### Text for analysis
-- Opening Marker --

The National Quality Forum (NQF) has released its Quality Data Set (QDS) report, which addresses the gap between EHR systems and the lack of quality measure specifications in clinical use EHRs.
The report, “Health IT: Automation of Quality Measurement: Quality Data Set and Data Flow,” was drafted by the NQF Health IT Expert Panel (HITEP) and focused on measures for the capture and quality of data for EHRs that need to be more clearly and consistently defined in the wake of the American Recovery and Reinvestment Act (ARRA).
This is the second report from HITEP concerning EHRs. The first recommended 11 data categories and 39 data types for a set of 84 high-priority performance measures to enhance capabilities for the electronic capture of data for quality measurement. That information is now utilized by the Healthcare IT Technology Standards Panel (HITSP) and many of those measures have been incorporated into certification requirements for EHRs by the Certification Commission for Health IT (CCHIT).
HITEP created two work groups--the QDS Workgroup and the Date Flow Workgroup- to focus on standardizing data elements and creating a framework of characteristics to represent data used within measures based on their representation within EHRs, respectively.

-- Closing Marker --

### Material provided
-- Opening Marker --

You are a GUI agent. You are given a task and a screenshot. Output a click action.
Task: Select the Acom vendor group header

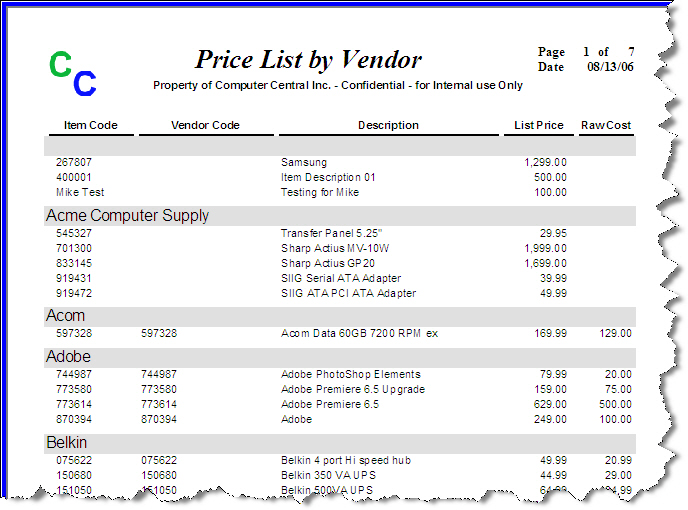(x=66, y=316)
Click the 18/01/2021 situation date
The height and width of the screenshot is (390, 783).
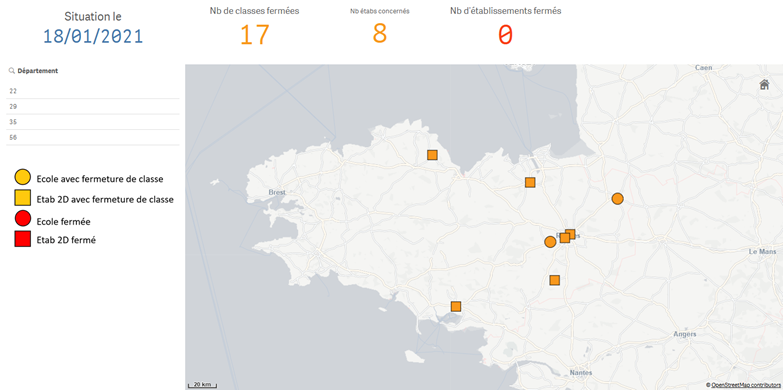pyautogui.click(x=93, y=36)
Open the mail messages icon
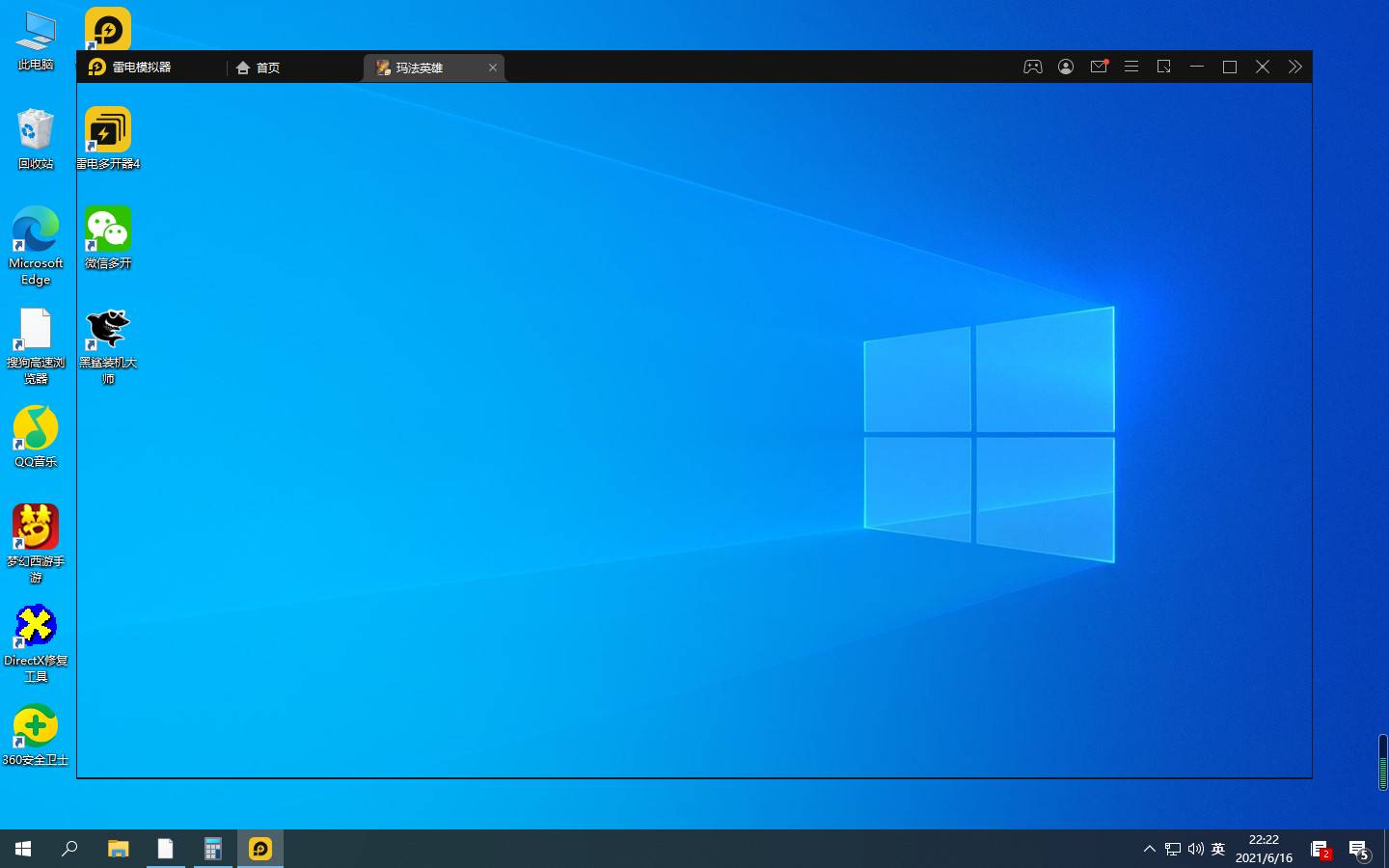The image size is (1389, 868). coord(1099,67)
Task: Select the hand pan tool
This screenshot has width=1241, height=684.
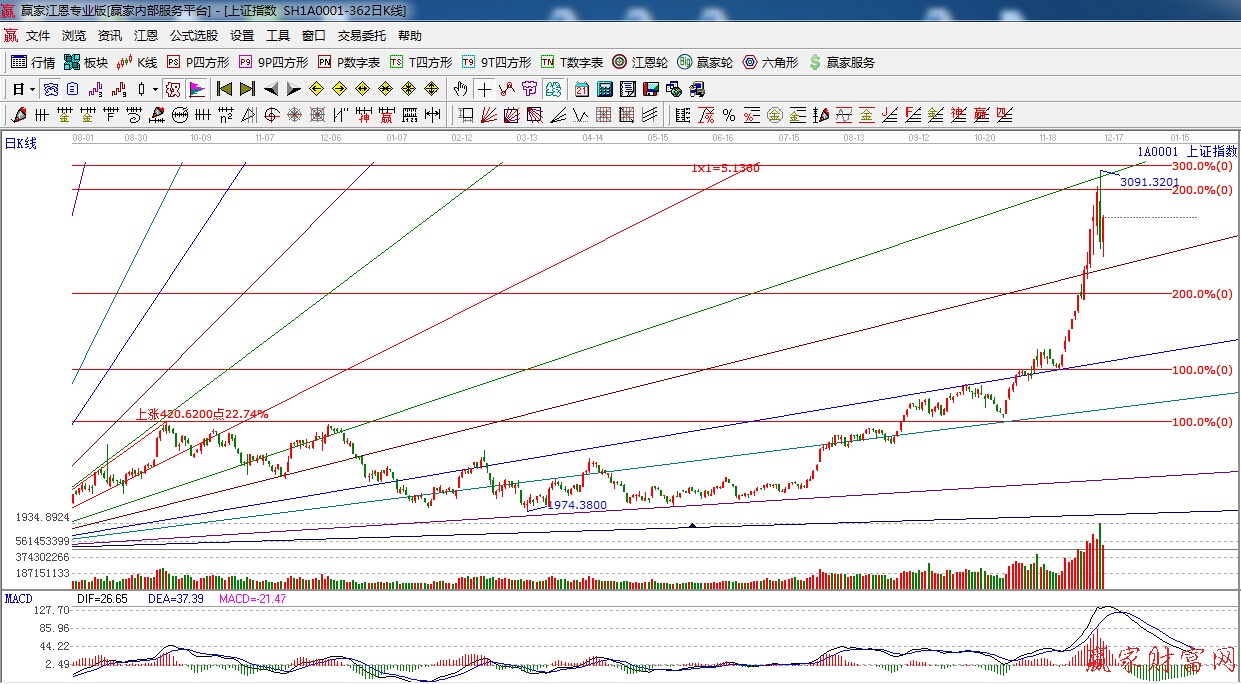Action: pyautogui.click(x=460, y=89)
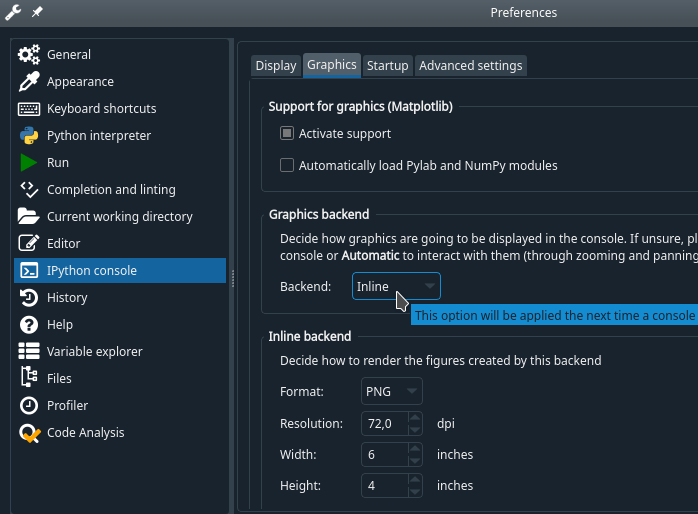698x514 pixels.
Task: Open the Startup tab
Action: (387, 66)
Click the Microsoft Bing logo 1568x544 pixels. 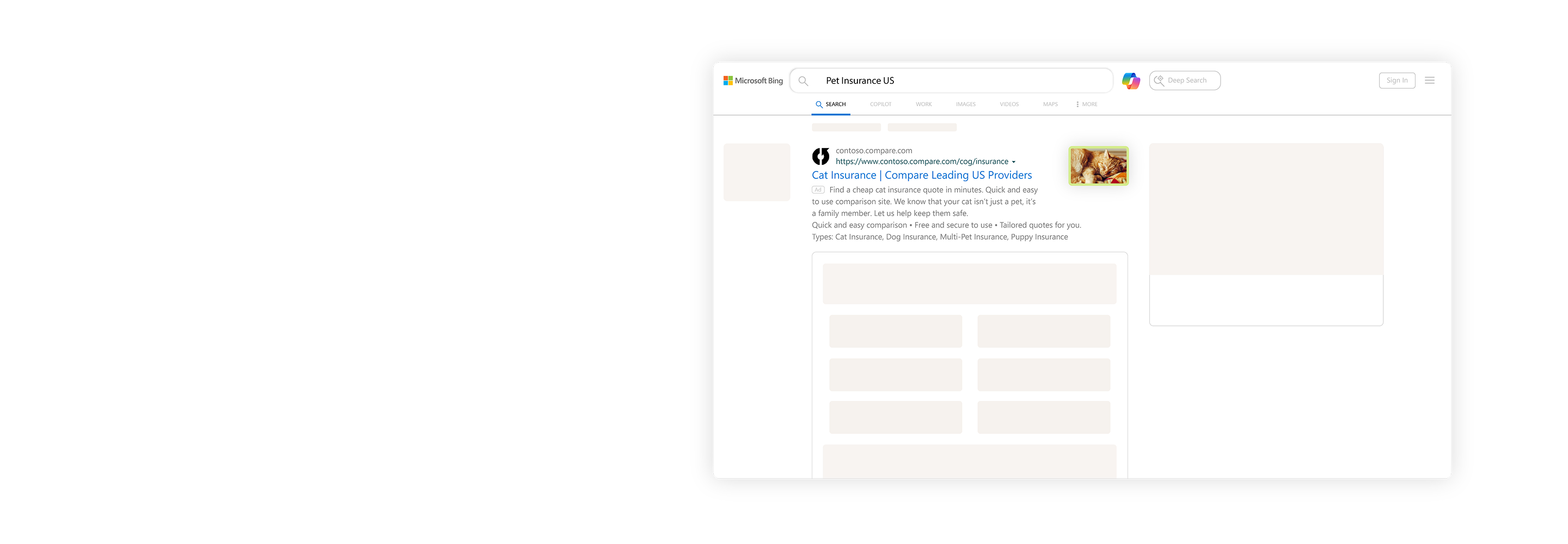click(752, 81)
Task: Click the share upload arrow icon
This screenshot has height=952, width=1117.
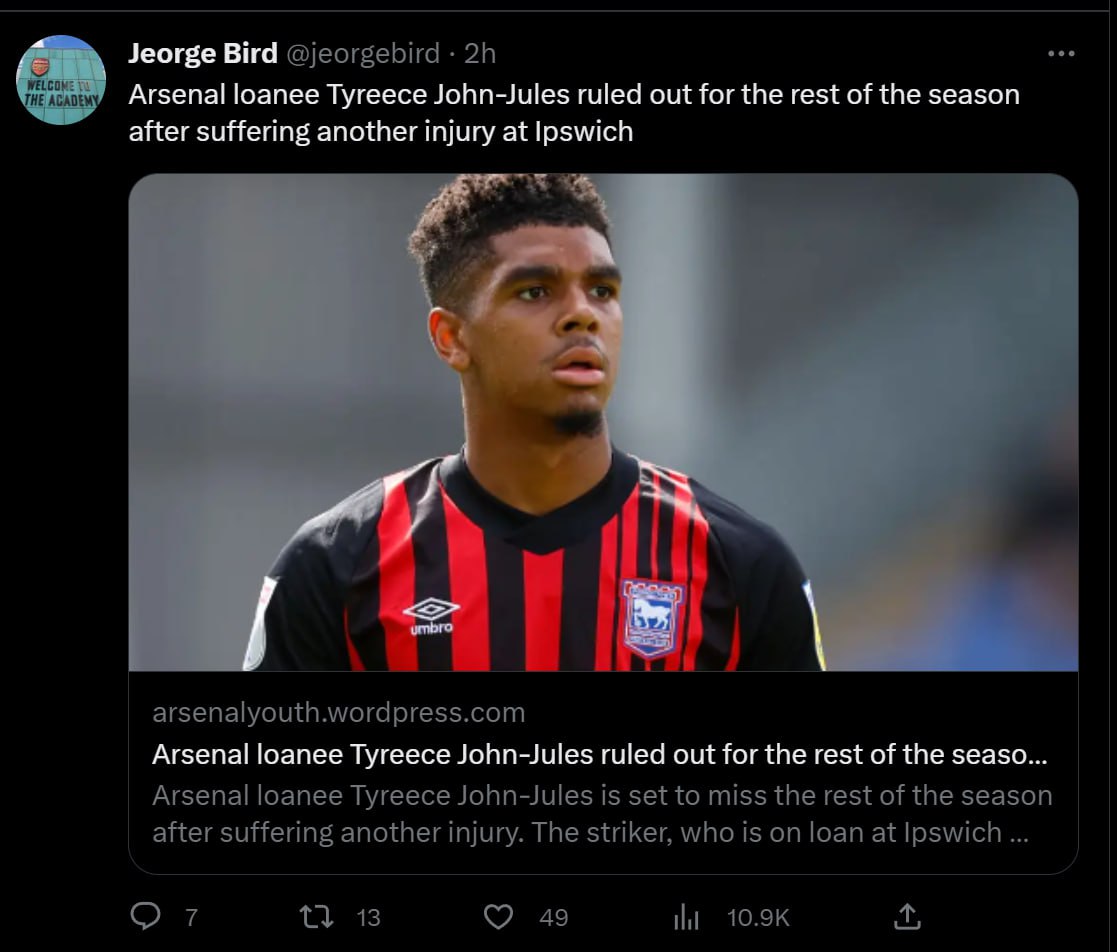Action: (x=906, y=916)
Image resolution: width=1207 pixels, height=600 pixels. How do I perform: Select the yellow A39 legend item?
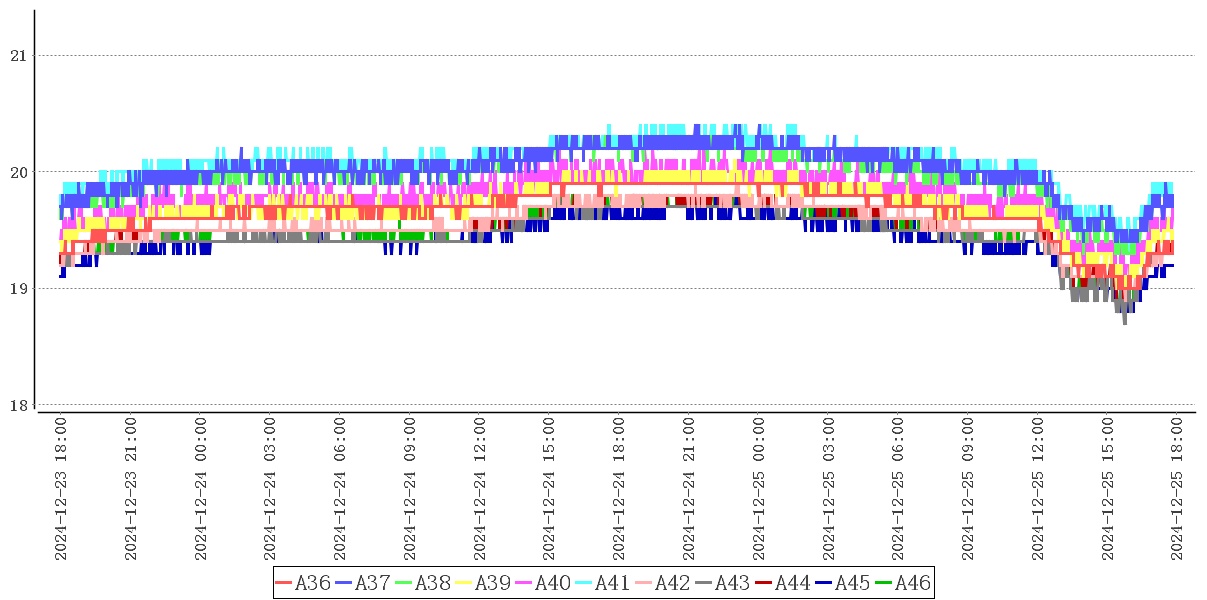click(483, 583)
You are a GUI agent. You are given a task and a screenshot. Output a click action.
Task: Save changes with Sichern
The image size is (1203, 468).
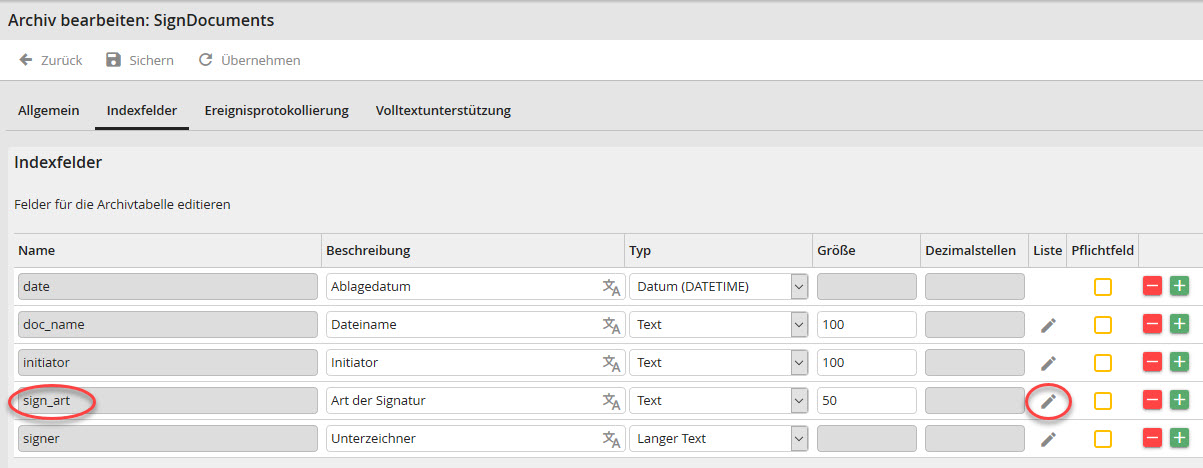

-- Closing Marker --

### Assignment
In the article on the NQF report, why did the first HITEP report recommend 11 data categories and 39 data types? Answer in one to three sentences. Use only the article on the NQF report to do this.

### Output for this task
The first HITEP report recommended them for a set of 84 high-priority performance measures. The goal was to improve the electronic capture of data for quality measurement.